··· Records for this exercise

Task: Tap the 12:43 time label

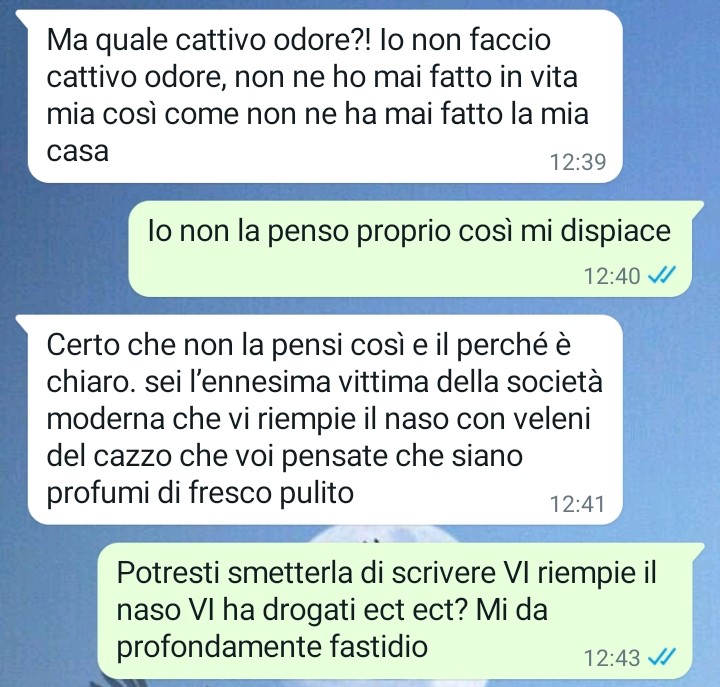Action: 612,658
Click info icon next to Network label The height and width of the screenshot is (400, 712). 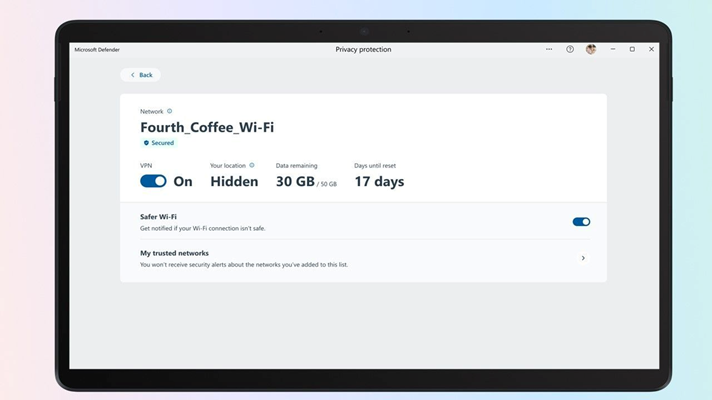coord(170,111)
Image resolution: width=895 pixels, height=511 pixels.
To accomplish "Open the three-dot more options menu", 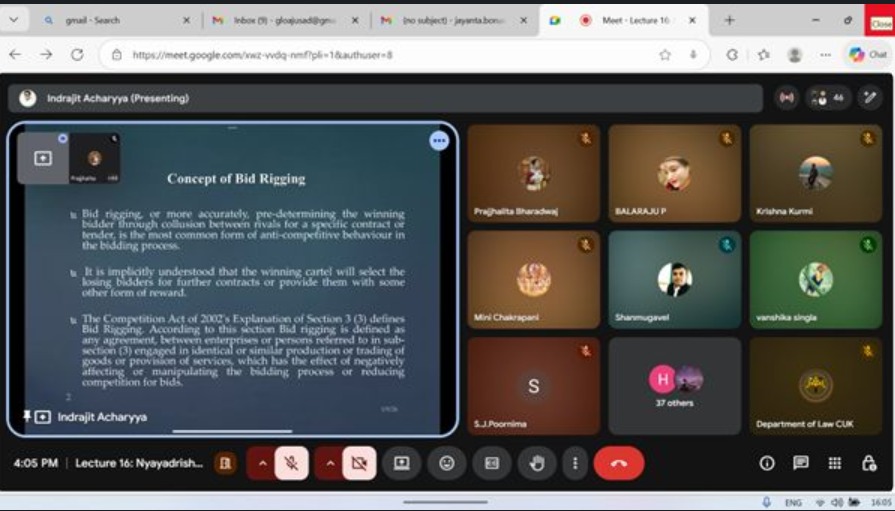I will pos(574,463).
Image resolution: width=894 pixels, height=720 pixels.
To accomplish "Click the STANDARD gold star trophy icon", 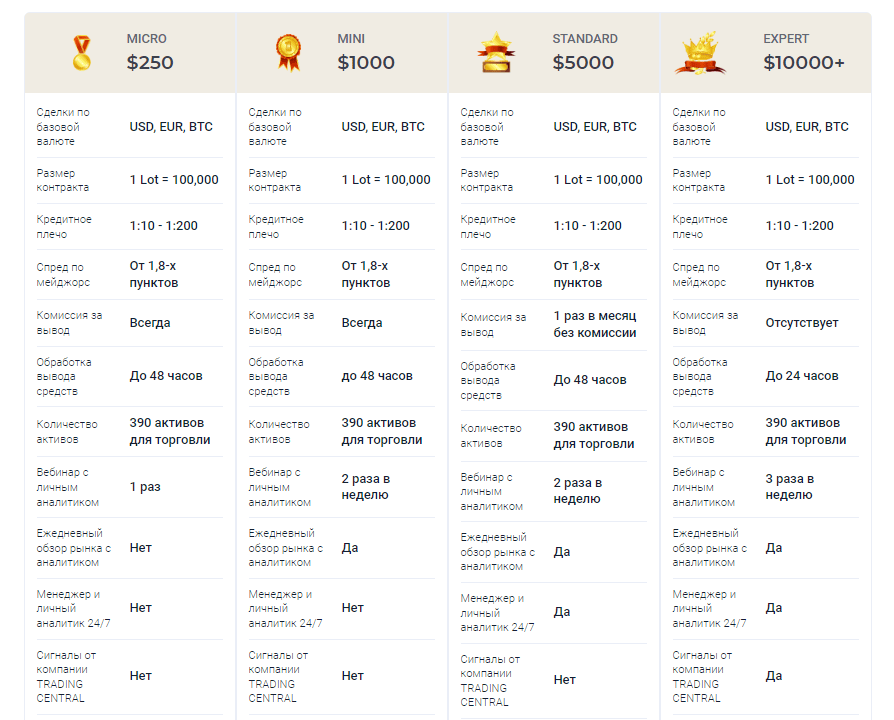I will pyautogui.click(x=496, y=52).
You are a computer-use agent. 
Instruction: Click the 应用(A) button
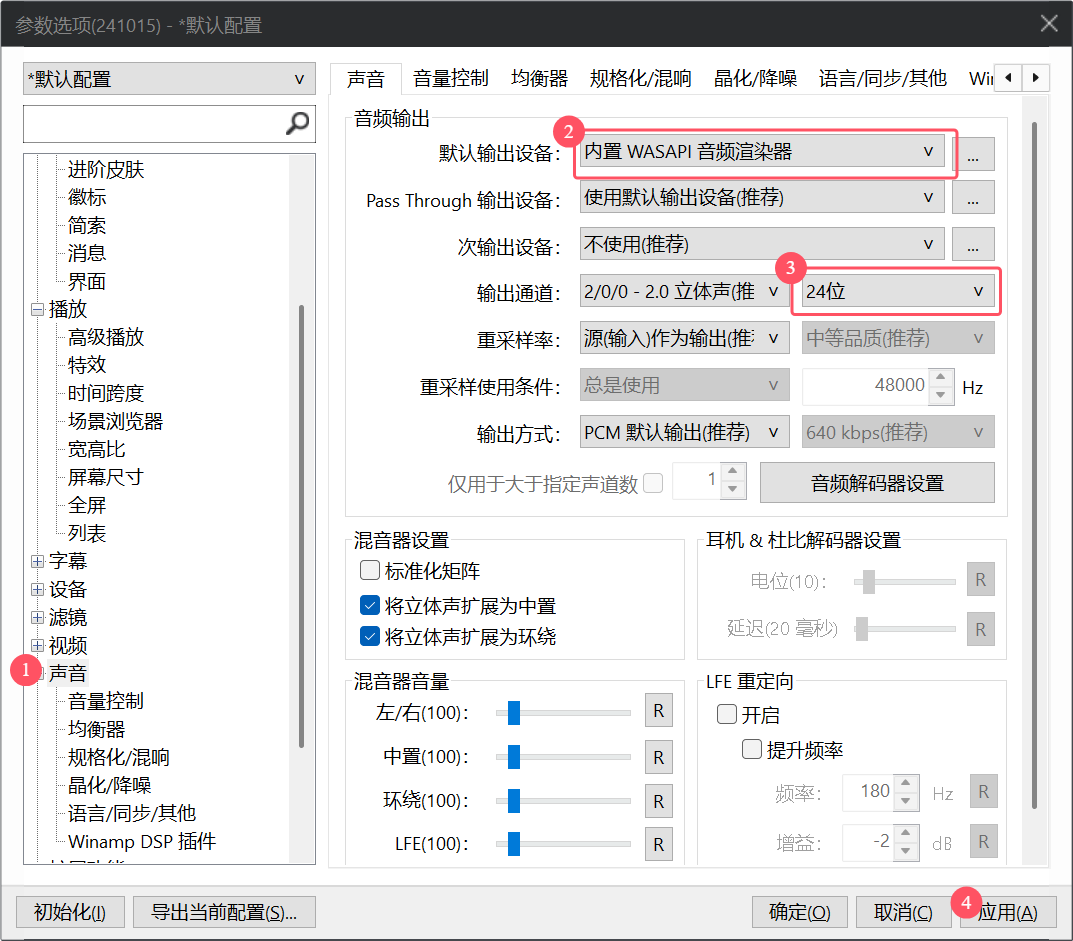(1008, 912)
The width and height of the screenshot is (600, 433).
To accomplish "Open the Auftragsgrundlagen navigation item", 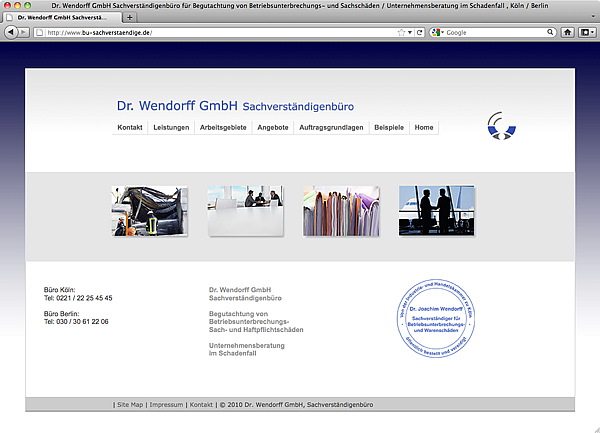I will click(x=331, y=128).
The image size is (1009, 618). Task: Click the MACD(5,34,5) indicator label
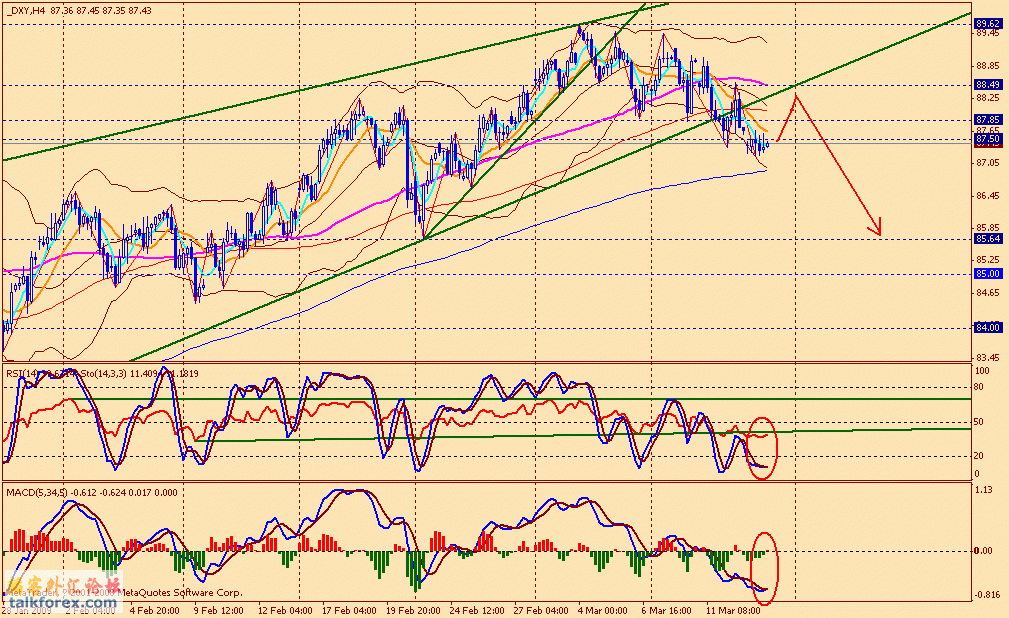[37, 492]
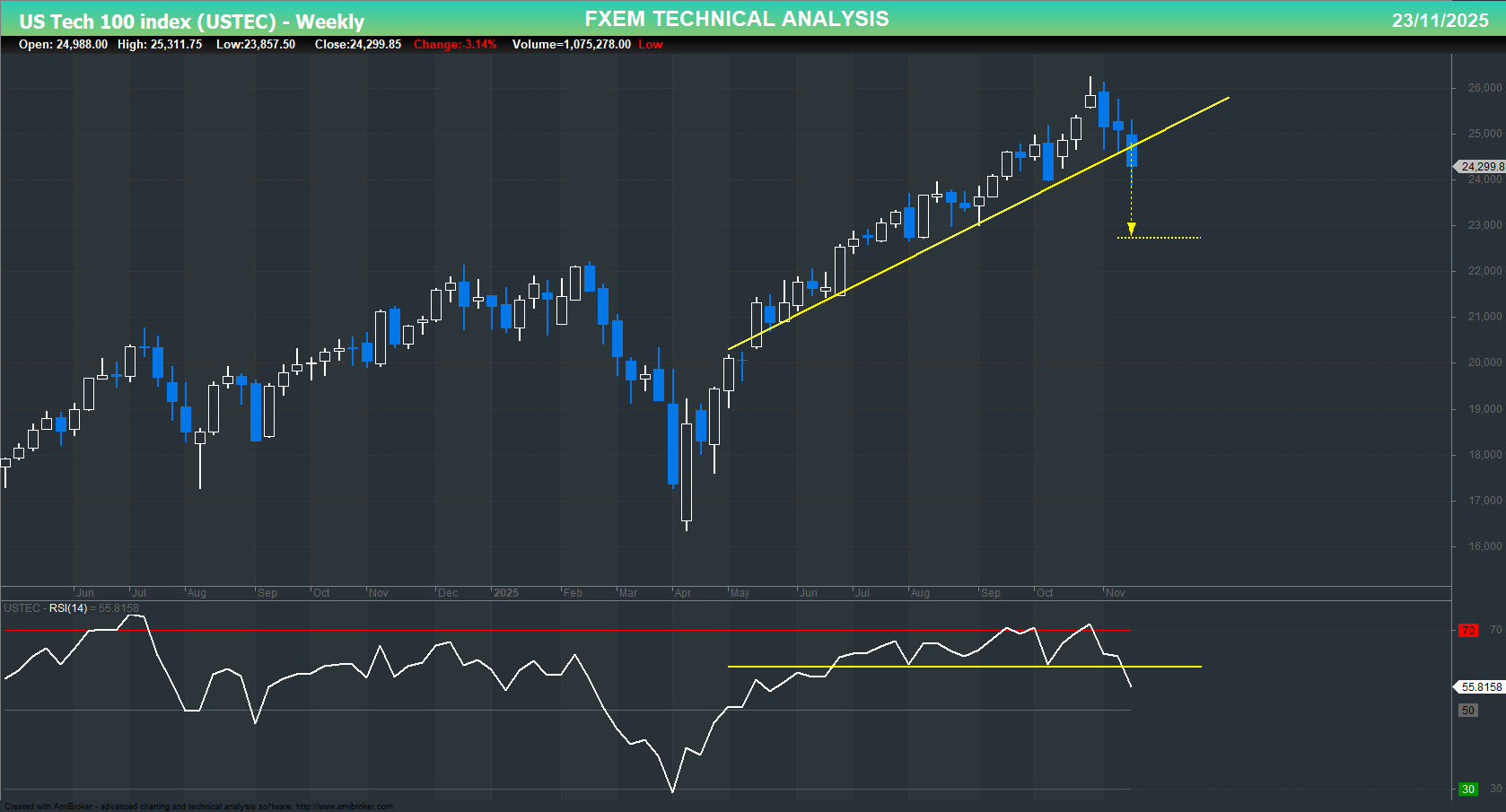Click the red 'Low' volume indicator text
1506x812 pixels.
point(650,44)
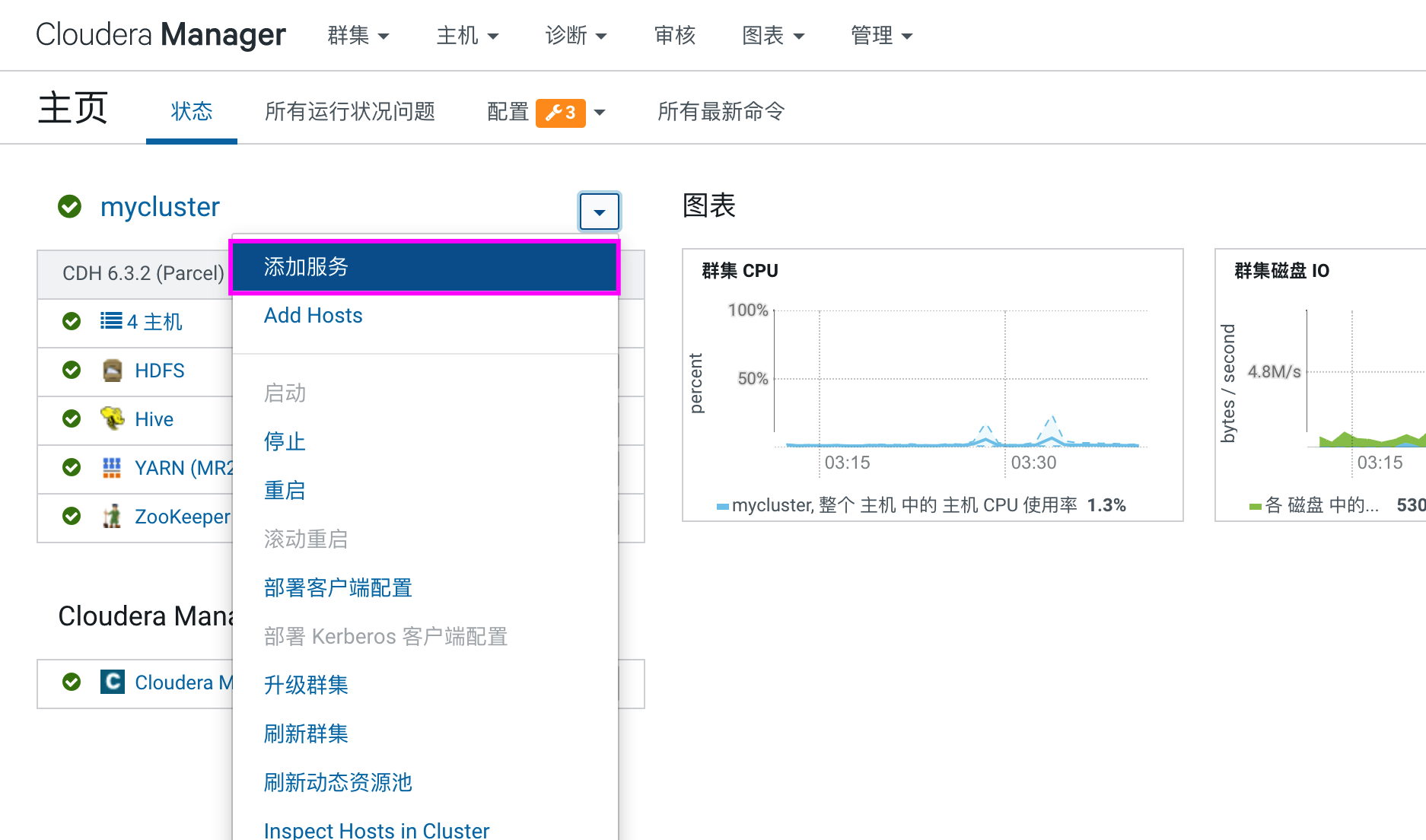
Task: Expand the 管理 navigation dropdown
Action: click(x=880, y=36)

······

▶ **Description of the task**
Render the lines from the one containing "The image size" through the end of the items as a Markdown table with the columns "Row" and "Text", skipping blank lines. Leave the pictures out.

▶ **Full output**
| Row | Text |
|---|---|
| 1 | The image size is (1009, 618). Task: Click the MACD(5,34,5) indicator label |
| 2 | [37, 492] |
| 3 | Click the red 'Low' volume indicator text |
| 4 | 1506x812 pixels. |
| 5 | point(650,44) |
| 6 | Task: Expand the 管理 navigation dropdown |
| 7 | Action: click(x=880, y=36) |